“Cinecittà” secondo Christian De Sica
A quella voce calda è facile perdonare molto
(l’uso compiaciuto di una comicità tutt’altro che raffinata, un certo gusto
vintage per sketch su cui pesa il passare del tempo) tranne la difesa del
cinepanettone come forma spuria d’arte in attesa di rivalutazione. Il musical è
ancora la dimensione ideale di Christian De Sica, come mostra lo spettacolo
“Cinecittà”, trionfalmente accolto al Teatro Verdi di Salerno, dove resterà in
cartellone fino all’8 marzo, ma l’eccessiva indulgenza verso le sue scelte risulta
una nota stonata. Nell’affettuoso florilegio di aneddoti sul tempio della
celluloide che nasce da un dialogo con la voce fuori campo di Fellini (da
Rossellini che gusta un gelato mentre papà Vittorio esala l’ultimo respiro ne
“Il generale Della Rovere” a un gruppo di scioperanti che scambiano degli
attori per veri cardinali, con conseguente scambio di “gentilezze“, fino
all’omaggio ad Alberto Sordi) De Sica si muove con perfetto controllo del gioco
scenico tra l’orchestra di Marco Tiso, il pianoforte di Riccardo Biseo e il
corpo di ballo che si avvale delle coreografie di Franco Miseria. Quando
interpreta i classici di Rabagliati o di Sinatra sa creare col pubblico
un’immediata complicità che nasce dalla tendenza a non prendersi mai troppo sul
serio. Ernesta Argira, Daniele Antonini
e Alessio Schiavo non si risparmiano nel deridere la smania di protagonismo di
chi aspira al grande schermo: ne è un esempio il singolare provino della versione
erotica di un viaggio in bus. Al momento di riconoscere i pregi del film
natalizio, però, con tanto di proiezione di alcune scene e laurea in
Cinepanettonologia, si scomoda persino Dante: non ha forse scritto del “cul”
che “facea trombetta”? Che la volgarità possa avere una sua efficacia
espressiva e senz’altro una carica liberatoria è cosa sotto gli occhi di tutti.
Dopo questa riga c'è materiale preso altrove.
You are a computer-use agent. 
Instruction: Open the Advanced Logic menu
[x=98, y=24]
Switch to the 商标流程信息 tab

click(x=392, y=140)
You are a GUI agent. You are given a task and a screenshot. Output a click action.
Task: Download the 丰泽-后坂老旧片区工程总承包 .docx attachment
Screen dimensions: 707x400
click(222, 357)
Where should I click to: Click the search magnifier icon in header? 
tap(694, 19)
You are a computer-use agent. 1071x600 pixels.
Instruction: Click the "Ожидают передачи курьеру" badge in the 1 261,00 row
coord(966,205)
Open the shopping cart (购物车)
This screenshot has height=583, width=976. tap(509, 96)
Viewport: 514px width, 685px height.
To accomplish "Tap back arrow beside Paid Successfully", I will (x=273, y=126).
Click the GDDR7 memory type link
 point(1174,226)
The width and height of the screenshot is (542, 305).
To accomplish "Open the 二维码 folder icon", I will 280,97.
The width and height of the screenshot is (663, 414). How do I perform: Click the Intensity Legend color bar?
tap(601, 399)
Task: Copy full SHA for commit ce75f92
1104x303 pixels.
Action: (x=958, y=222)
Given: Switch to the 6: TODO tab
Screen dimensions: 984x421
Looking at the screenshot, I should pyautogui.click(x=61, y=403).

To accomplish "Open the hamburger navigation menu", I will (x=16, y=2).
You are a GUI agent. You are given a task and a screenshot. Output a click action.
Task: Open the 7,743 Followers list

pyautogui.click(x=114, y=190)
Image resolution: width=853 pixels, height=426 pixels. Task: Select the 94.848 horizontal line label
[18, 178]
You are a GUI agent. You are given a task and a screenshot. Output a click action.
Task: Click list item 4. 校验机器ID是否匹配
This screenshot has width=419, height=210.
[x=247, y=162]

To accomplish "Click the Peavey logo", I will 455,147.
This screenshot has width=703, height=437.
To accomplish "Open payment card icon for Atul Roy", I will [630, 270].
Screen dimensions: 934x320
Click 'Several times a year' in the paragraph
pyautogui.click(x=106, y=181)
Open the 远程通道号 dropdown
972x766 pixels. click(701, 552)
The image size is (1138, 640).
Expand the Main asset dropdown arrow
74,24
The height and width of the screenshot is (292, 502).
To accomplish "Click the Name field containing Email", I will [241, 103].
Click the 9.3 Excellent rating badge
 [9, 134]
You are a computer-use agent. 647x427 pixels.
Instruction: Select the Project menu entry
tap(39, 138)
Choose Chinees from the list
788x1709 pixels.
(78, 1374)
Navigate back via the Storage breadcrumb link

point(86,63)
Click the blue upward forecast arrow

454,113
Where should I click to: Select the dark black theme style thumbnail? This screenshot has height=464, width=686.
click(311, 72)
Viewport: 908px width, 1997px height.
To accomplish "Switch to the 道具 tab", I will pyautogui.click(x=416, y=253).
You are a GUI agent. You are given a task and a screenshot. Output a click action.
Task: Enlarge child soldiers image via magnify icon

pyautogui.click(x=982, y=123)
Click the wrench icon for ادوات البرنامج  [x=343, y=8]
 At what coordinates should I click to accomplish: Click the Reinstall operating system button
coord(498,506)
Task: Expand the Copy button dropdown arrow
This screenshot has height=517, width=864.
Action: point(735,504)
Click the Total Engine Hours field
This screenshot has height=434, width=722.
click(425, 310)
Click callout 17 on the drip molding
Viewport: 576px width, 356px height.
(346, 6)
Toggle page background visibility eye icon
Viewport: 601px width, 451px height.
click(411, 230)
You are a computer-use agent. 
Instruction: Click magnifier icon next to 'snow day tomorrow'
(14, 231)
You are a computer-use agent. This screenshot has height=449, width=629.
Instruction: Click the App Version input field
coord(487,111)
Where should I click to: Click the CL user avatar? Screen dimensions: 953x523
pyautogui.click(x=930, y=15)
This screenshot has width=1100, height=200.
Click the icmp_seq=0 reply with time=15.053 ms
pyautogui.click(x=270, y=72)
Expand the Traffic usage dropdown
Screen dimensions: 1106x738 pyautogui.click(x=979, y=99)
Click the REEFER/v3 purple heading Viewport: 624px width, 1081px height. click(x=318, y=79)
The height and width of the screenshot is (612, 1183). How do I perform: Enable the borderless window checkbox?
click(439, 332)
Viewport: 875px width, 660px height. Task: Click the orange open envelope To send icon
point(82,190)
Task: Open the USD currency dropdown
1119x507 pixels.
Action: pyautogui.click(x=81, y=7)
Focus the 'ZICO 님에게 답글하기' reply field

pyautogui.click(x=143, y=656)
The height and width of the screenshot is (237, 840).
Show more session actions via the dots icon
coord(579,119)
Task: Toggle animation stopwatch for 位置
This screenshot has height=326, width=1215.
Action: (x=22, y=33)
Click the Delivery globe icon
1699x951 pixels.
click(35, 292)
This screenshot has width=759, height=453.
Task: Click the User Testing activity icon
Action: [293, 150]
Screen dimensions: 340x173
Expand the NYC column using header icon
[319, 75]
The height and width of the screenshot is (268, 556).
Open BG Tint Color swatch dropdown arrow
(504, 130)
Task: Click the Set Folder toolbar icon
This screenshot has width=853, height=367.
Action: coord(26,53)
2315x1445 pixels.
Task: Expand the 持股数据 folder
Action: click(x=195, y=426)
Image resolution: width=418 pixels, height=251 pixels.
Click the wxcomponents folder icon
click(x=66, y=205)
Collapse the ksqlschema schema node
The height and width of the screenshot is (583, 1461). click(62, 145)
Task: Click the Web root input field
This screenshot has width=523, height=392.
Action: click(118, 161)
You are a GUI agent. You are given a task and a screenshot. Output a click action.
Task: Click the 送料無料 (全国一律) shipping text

Ciò che latita nelle fortunate pellicole di De Sica è il concetto stesso di cinema, dato che
l’accozzaglia di gag non si traduce in uno specifico linguaggio iconografico né
in un sovvertimento di esso: vi è una semplice allergia al concetto di
sceneggiatura e di recitazione. E i fotogrammi dei divi del passato ricordano
quando stare davanti e dietro la macchina da presa aveva un senso e sognare in
una sala non era certo tempo sprecato.